**DOCUMENT EXTRACT:**
The 6012 welding rod uses

  • It is used in building construction for welding steel window frames.
  • Also used in welding thin sheets of metal and for applications with poor fit-up.
  • Used in general repairs and repair of farm implements
  • Used in the fabrication of machinery and metal furniture
  • Used to make ornamental iron ornaments and sheet metals
  • Used to make lap fillet joints on the bottom of tanks
  • It is also used in repairing and welding automobiles, ships, barges, pipes, rolling stocks, and railway freight cars.

Advantages and Disadvantages of the 6012 rod

The 6012 welding rod is a common welding rod that has a number of advantages that make it ideal for welding thin metals. However, it also has its fair share of disadvantages that make it an unideal option for certain applications.

Advantages Of 6012 Electrode

  • The rod can be used in all positions
  • It is excellent for the lap and fillet welding of sheet metals
  • It is easy to clean off the slag
  • It has excellent characteristics and operation for welding poor fit-up joints
  • This welding rod is a perfect choice for beginners as it is easy to use
  • Due to its low penetration, it works well on mild steel and thin metal

The disadvantages

  • Due to its low penetration, however, it is only suited for welding thin sheets of metal
  • It requires special handling and storage as it is vulnerable to water damage. It is recommended to ready the electrode for 60 to 90 minutes at 130 degrees Celsius.

**INPUT DATA:**
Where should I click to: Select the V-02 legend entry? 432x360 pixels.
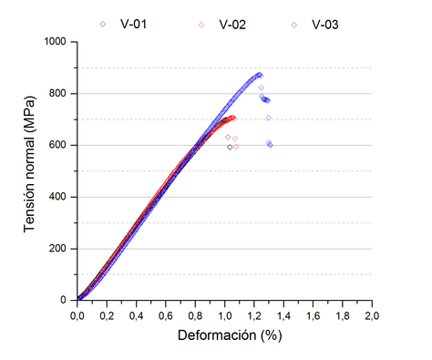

**WHAT TO WORK ON:**
Reproduce word for word everything in the 6012 welding rod text from "Advantages and Disadvantages" down to "for certain applications.".

**ANSWER BELOW:**
Advantages and Disadvantages of the 6012 rod

The 6012 welding rod is a common welding rod that has a number of advantages that make it ideal for welding thin metals. However, it also has its fair share of disadvantages that make it an unideal option for certain applications.